:: EXERCISE GOAL ::
Write out the rows below, from the very first line up to and including the line containing "[x=800, y=248]".
## start
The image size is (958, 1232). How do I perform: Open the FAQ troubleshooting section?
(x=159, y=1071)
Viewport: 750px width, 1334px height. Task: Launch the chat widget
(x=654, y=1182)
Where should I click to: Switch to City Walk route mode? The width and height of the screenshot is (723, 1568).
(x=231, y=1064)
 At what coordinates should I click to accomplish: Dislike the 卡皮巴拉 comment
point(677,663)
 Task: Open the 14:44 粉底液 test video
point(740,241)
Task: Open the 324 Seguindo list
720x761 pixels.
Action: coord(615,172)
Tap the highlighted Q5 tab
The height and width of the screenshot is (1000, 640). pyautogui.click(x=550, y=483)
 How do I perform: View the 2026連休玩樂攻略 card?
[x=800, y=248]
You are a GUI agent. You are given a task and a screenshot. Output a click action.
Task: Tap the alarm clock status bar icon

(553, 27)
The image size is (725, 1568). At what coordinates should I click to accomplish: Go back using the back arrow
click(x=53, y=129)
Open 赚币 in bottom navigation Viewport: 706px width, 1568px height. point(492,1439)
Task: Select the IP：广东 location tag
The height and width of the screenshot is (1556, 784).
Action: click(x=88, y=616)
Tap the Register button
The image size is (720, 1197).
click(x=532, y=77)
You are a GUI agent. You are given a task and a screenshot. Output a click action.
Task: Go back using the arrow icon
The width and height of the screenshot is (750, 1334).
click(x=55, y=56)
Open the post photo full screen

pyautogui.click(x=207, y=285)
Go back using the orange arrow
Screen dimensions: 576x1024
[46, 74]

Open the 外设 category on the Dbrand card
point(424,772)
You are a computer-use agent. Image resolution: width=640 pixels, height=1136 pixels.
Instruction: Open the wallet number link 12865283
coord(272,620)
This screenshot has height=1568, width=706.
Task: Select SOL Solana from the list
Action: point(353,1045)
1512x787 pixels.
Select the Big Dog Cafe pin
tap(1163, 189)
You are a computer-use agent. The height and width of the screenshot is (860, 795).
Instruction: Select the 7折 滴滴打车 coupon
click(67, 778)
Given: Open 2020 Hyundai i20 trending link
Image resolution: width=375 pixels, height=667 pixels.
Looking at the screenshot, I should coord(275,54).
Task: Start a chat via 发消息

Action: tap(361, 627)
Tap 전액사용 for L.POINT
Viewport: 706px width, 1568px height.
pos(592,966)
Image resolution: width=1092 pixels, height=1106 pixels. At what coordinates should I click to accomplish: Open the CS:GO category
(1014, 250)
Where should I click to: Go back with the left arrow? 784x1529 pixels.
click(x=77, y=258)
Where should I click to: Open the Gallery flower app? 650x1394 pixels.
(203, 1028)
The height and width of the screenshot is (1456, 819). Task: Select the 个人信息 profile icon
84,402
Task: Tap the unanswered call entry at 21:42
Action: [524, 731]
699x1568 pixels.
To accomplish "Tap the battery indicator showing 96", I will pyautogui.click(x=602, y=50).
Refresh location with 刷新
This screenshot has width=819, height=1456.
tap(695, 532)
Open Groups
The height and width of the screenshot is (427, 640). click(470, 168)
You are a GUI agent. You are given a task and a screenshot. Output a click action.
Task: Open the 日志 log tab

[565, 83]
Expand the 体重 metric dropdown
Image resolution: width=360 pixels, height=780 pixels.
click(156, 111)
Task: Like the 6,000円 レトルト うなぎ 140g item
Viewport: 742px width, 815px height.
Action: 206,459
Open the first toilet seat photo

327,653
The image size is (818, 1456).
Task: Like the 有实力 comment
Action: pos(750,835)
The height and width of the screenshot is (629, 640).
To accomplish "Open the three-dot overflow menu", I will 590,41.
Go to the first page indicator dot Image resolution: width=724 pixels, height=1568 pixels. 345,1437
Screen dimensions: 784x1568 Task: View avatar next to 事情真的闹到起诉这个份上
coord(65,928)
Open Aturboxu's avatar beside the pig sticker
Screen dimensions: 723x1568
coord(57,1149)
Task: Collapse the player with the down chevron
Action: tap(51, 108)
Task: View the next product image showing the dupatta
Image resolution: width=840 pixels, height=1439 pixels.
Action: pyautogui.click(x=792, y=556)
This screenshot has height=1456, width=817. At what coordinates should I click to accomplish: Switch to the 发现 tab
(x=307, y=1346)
## end
:: RESULT OF THE EXERCISE ::
The image size is (958, 1232). How do I perform: Open the FAQ troubleshooting section?
(x=159, y=1071)
Viewport: 750px width, 1334px height. Task: Launch the chat widget
(x=654, y=1182)
Where should I click to: Switch to City Walk route mode? The width and height of the screenshot is (723, 1568).
(x=231, y=1064)
 At what coordinates should I click to accomplish: Dislike the 卡皮巴拉 comment
point(677,663)
 Task: Open the 14:44 粉底液 test video
point(740,241)
Task: Open the 324 Seguindo list
720x761 pixels.
Action: coord(615,172)
Tap the highlighted Q5 tab
The height and width of the screenshot is (1000, 640). pyautogui.click(x=550, y=483)
 How do I perform: View the 2026連休玩樂攻略 card?
[x=800, y=248]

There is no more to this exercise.